* **WHAT THE EXERCISE ASKS**: Among the entries below, one stretch runs from the line that contains "Task: Click the reply speech bubble icon" through the line that contains "This screenshot has height=540, width=720.". Repeat that stretch exactly, ends included, and only that.

* **RECORDS SHOWN**:

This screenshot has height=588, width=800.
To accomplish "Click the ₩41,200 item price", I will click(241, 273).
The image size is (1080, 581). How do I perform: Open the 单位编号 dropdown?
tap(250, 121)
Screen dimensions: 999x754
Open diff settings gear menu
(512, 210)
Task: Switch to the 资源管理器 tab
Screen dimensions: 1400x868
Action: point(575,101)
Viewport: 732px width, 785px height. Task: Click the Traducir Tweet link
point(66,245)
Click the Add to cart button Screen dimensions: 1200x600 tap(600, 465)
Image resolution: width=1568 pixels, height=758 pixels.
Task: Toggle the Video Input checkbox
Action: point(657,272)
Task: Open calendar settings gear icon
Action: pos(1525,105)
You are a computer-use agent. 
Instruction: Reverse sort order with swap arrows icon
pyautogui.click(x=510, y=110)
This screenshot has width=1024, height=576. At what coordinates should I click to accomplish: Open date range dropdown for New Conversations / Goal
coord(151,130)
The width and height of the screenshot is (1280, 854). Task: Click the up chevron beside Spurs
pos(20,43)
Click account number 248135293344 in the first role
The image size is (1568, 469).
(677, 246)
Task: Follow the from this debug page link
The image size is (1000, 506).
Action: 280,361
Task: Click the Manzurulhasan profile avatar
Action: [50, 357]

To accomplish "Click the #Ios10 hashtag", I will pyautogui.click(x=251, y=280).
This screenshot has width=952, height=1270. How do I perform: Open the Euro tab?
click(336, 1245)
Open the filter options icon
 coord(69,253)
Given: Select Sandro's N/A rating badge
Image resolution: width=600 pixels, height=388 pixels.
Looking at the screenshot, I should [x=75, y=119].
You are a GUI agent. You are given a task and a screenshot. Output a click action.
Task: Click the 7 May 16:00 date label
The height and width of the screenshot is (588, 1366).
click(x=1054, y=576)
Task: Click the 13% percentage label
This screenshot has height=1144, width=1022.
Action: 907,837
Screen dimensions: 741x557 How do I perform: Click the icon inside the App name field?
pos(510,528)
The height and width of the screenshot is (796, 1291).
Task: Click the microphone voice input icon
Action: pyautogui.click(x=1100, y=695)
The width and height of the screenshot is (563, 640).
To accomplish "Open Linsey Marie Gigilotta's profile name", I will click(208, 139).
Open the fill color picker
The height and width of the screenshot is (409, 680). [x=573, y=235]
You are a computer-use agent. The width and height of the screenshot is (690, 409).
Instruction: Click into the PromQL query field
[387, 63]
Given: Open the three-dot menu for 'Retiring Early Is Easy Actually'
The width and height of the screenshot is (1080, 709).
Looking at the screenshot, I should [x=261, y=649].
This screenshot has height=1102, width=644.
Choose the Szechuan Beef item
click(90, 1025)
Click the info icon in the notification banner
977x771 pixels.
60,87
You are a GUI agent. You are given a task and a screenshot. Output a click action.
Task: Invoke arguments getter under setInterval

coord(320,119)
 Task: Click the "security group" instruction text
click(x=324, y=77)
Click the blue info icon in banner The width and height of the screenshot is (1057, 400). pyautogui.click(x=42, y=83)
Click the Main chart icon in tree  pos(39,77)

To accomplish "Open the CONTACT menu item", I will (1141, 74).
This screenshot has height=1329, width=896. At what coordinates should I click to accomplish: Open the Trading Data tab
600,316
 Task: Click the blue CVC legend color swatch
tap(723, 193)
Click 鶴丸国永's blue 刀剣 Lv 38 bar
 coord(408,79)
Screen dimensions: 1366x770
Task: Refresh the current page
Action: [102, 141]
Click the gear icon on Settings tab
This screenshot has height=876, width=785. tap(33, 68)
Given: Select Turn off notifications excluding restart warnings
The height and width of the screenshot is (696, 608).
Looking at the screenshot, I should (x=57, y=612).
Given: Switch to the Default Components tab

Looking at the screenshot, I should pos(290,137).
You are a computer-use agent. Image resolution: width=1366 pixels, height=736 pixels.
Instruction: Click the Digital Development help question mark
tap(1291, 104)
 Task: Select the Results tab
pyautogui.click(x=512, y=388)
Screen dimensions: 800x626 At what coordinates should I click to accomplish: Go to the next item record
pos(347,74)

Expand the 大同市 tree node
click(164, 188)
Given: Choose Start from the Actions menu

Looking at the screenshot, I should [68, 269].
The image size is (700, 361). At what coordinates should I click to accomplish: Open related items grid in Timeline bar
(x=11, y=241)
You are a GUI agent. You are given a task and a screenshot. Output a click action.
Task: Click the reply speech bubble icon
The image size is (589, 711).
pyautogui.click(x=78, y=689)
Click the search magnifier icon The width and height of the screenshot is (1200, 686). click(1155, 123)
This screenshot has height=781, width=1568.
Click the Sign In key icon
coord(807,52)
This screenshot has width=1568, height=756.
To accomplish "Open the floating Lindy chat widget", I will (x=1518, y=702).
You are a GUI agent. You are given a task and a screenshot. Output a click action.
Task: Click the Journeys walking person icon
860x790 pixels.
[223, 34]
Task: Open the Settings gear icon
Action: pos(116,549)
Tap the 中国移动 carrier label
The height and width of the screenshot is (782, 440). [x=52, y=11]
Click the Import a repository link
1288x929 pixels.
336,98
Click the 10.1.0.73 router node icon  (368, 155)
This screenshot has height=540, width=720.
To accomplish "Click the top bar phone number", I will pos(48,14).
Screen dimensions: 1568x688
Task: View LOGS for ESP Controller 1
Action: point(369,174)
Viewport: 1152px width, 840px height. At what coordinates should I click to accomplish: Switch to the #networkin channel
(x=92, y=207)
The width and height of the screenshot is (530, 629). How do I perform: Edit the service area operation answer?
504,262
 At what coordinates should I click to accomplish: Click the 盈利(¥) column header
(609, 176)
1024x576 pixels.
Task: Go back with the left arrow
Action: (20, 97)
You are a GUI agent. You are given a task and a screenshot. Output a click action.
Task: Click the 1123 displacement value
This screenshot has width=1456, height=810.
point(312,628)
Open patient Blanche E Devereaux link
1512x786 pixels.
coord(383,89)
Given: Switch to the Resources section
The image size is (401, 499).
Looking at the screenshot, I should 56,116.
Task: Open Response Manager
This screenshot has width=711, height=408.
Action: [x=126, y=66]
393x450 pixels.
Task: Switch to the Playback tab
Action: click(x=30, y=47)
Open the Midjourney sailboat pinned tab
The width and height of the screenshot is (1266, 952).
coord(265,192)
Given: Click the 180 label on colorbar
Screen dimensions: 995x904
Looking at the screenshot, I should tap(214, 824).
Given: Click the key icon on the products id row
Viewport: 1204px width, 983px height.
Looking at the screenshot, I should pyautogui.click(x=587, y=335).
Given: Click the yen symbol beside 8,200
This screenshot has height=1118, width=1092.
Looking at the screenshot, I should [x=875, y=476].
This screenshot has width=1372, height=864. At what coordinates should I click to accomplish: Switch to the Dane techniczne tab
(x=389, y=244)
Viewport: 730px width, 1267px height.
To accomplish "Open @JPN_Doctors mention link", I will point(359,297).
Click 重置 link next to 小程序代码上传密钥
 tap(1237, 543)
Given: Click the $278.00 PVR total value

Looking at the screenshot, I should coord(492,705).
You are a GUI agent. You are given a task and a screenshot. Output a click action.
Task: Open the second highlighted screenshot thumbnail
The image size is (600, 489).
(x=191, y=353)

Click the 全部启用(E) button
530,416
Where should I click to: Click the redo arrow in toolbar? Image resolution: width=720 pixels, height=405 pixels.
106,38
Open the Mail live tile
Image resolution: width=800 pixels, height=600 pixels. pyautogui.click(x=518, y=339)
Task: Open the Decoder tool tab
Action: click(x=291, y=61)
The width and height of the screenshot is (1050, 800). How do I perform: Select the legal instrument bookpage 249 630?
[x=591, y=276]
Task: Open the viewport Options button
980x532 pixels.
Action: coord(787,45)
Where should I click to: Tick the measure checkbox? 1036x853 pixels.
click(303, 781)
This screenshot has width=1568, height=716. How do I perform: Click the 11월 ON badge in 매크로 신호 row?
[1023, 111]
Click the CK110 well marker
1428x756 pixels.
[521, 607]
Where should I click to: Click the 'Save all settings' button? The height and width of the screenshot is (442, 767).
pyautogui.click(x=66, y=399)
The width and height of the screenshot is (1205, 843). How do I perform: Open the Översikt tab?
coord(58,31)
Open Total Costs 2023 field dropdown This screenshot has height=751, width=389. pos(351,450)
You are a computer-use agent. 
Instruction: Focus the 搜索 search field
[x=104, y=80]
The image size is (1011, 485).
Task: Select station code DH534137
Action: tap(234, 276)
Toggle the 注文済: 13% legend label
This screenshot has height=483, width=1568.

* **SOLVED EXERCISE**:
Task: Click the reply speech bubble icon
The image size is (589, 711).
pyautogui.click(x=78, y=689)
Click the search magnifier icon The width and height of the screenshot is (1200, 686). click(1155, 123)
This screenshot has height=781, width=1568.
Click the Sign In key icon
coord(807,52)
This screenshot has width=1568, height=756.
To accomplish "Open the floating Lindy chat widget", I will (x=1518, y=702).
You are a GUI agent. You are given a task and a screenshot. Output a click action.
Task: Click the Journeys walking person icon
860x790 pixels.
[223, 34]
Task: Open the Settings gear icon
Action: pos(116,549)
Tap the 中国移动 carrier label
The height and width of the screenshot is (782, 440). [x=52, y=11]
Click the Import a repository link
1288x929 pixels.
336,98
Click the 10.1.0.73 router node icon  (368, 155)
This screenshot has height=540, width=720.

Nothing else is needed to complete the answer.